Aufgaben:
1) Beantworte drei Fragen zum Text über die Harpyie:
(a) Bis zu welcher Länge können die Hinterkrallen der Harpyie wachsen?
(b) In welcher Öko-Lodge wohnte die erzählende Person im Darién-Regenwald?
(c) Was schnappten sich die Affengruppen von den Futterstellen?
2) Schreib den Text über die Harpyie weiter, im Anschluss an seinen letzten Satz.

Panama gilt als einer der besten Orte der Welt zur Vogelbeobachtung und viele seltene Arten gedeihen auf dieser tropischen Landenge. Mich jedoch hat einer der größten und prächtigsten Raubvögel der Welt dazu verleitet, den schmalen Landstreifen zu besuchen, der Süd- und Mittelamerika verbindet: der Harpyie.
Panamas Nationalvogel und meine Suche danach
Die Harpyie ist der Nationalvogel Panamas und steht schon seit einiger Zeit auf meiner Wunschliste. Dieser riesige Adler, der nach den Harpyien der griechischen Mythologie benannt ist, grausigen Frauen mit Vogelkörpern, ist der mächtigste Raubvogel der Welt und seine Hinterkrallen können bis zu zwölf Zentimeter lang sein – größer als die Klauen eines Grizzlybären. Um ihn zu sehen, reiste ich von Großbritannien in den Darién-Regenwald, wo ich Gast des Canopy Camp war. Diese Öko-Lodge liegt am Rande dieses dichten Dschungels und man hatte mir erzählt, dass die Führer dort ein Nest mit einem Harpyienküken kennen.
Nach meiner langen Reise wollte ich sofort danach suchen, aber ich ließ mich von dem Summen der Wildtiere im Lager ablenken. Von der Spitze der Baumkronen bis zum Boden wimmelte es von bunten Vögeln und exotischen Tieren.
Der Tourismus ist für Panamas Wirtschaft von entscheidender Bedeutung und die Besitzer des Canopy Camp wollten unbedingt die schiere Vielfalt der Tierwelt dieser Region zur Schau stellen. Kolibris flogen an Vogelhäuschen vorbei, um sie anzulocken, und Affengruppen rannten umher und schnappten sich Bananen von den Futterstellen. Ich bemerkte eine Bewegung im dichten Unterholz und einen Moment später tauchte eine Gruppe Weißnasen-Nasenbären auf, die ihre gestreiften Schwänze hoch erhoben, während sie nach Futter suchten.

Gespeicherte Daten:
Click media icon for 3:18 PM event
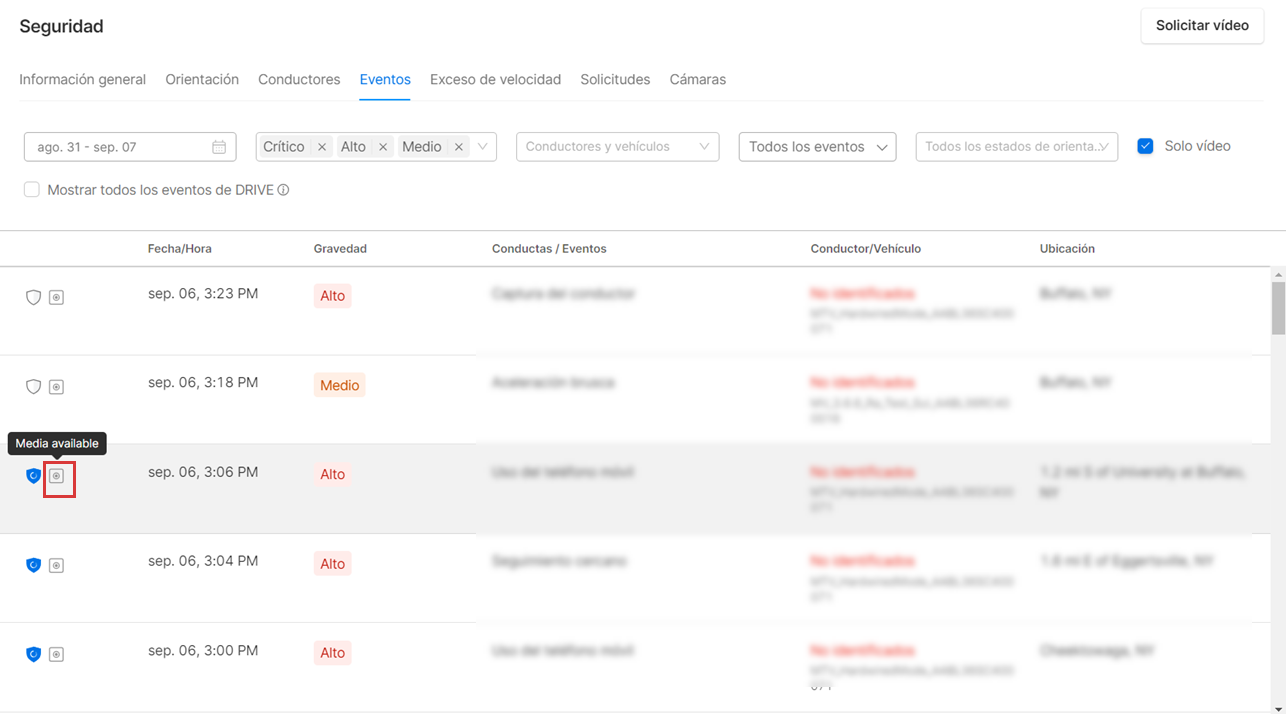 click(x=57, y=387)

Antworten je Aufgabe:
1)
(a) Bis zu zwölf Zentimeter.
(b) Im Canopy Camp.
(c) Bananen.

2)
Dann kamen einige Weißschulterkapuzineraffen zum Futterplatz. Ich sah, wie einer so viele Bananen schnappte, wie er konnte, und davonhuschte, eine im Maul, eine in den Händen und eine unter der Achsel. Weiter oben in den Bäumen saß auf einem langen horizontalen Ast eine Gruppe von Wimpertamarinen. Ihre hohen Rufe verrieten ihren Standort, und sie putzten sich abwechselnd gegenseitig. Inzwischen waren überall mehr bunte Vögel, als mein Gehirn erfassen konnte.
Reise zum Darién Gap
An meinem zweiten Tag machten wir uns auf den Weg, um die Harpyie zu sehen. Wir fuhren 40 Minuten den Panamerican Highway entlang. Dieses 30.000 km lange Straßennetz führt Sie quer durch Amerika, vom nördlichsten Teil Alaskas bis nach Feuerland an der Spitze Argentiniens.
Die Straße ist auch Panamas zentrale Verkehrsader, da sie sich der Länge dieses schmalen Landes entlangzieht. Sie endet jedoch 97 km vor der kolumbianischen Grenze, wo ein dichtes Netzwerk aus Flüssen, bergigem Gelände und dichter Dschungelvegetation die Region praktisch undurchdringlich macht. Diese als Darién Gap bekannte Region ist einer der wildesten Orte der Welt und kann eigentlich nur mit dem Boot befahren werden. Am Chucunaque-Fluss, Panamas längstem Fluss, tauschten wir unser Auto gegen einen Einbaum und fuhren flussabwärts.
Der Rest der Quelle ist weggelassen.